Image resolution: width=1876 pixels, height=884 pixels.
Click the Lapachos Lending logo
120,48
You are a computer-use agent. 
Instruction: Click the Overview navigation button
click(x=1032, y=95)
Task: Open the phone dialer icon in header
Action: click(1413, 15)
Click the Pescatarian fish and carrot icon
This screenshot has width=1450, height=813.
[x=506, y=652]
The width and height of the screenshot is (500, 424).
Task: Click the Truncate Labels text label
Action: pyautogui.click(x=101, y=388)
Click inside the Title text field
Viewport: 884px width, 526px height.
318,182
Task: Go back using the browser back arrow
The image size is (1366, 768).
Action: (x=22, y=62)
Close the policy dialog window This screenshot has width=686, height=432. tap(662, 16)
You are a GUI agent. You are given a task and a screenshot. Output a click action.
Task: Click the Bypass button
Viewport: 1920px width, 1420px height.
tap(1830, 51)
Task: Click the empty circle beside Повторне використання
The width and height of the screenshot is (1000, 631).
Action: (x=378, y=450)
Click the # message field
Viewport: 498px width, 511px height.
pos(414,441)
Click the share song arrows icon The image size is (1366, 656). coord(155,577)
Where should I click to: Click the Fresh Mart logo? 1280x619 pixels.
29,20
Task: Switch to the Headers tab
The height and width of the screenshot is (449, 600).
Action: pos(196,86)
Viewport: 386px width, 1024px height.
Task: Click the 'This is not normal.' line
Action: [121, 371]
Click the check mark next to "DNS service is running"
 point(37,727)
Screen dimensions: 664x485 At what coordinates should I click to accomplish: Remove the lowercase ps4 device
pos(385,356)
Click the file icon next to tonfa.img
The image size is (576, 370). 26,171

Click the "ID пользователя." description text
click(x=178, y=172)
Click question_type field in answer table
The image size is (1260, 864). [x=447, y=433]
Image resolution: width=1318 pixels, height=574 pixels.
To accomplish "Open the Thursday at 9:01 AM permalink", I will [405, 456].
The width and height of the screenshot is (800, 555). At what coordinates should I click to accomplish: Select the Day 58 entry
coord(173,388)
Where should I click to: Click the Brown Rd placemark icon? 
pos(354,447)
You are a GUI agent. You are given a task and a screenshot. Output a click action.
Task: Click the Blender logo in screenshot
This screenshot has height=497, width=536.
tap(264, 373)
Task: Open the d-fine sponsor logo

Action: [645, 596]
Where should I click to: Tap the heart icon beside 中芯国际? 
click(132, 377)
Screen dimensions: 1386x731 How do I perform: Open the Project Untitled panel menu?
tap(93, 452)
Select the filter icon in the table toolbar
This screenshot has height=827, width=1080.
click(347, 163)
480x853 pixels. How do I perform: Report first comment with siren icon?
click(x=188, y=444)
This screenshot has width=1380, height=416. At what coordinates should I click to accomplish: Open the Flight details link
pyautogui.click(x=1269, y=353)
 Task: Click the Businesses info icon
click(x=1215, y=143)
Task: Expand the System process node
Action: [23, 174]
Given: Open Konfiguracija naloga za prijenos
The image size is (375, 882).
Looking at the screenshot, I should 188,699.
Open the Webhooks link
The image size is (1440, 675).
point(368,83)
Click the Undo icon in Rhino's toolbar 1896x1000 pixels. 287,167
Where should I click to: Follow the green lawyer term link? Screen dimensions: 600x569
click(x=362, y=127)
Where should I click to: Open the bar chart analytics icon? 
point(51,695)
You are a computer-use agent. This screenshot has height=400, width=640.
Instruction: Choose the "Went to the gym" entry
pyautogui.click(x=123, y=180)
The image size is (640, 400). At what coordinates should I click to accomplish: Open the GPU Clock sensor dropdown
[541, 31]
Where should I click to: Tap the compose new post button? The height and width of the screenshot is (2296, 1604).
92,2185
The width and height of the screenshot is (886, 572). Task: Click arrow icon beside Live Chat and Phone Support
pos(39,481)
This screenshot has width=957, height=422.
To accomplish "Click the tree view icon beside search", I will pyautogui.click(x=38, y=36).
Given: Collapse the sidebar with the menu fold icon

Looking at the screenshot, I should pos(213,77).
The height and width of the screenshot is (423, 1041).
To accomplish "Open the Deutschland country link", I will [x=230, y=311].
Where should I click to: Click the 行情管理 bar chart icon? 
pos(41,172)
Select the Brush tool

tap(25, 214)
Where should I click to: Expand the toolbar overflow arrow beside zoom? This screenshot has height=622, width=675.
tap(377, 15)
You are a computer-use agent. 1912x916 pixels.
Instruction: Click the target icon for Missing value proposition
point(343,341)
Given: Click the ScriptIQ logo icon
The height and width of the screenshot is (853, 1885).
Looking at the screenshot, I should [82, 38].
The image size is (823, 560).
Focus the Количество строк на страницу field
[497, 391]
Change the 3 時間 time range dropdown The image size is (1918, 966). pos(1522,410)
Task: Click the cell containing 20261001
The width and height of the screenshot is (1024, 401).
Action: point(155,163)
- - -
▸ Task goal:
Reproduce the data from the line with "This screenshot has width=957, height=422." through the end, swapping "Brush" for "Pencil" and leaving everything else unchanged.

▸ Response to this exercise:
This screenshot has width=957, height=422.
To accomplish "Click the tree view icon beside search", I will pyautogui.click(x=38, y=36).
Given: Collapse the sidebar with the menu fold icon

Looking at the screenshot, I should pos(213,77).
The height and width of the screenshot is (423, 1041).
To accomplish "Open the Deutschland country link", I will [x=230, y=311].
Where should I click to: Click the 行情管理 bar chart icon? 
pos(41,172)
Select the Pencil tool

tap(25, 214)
Where should I click to: Expand the toolbar overflow arrow beside zoom? This screenshot has height=622, width=675.
tap(377, 15)
You are a computer-use agent. 1912x916 pixels.
Instruction: Click the target icon for Missing value proposition
point(343,341)
Given: Click the ScriptIQ logo icon
The height and width of the screenshot is (853, 1885).
Looking at the screenshot, I should [82, 38].
The image size is (823, 560).
Focus the Количество строк на страницу field
[497, 391]
Change the 3 時間 time range dropdown The image size is (1918, 966). pos(1522,410)
Task: Click the cell containing 20261001
The width and height of the screenshot is (1024, 401).
Action: point(155,163)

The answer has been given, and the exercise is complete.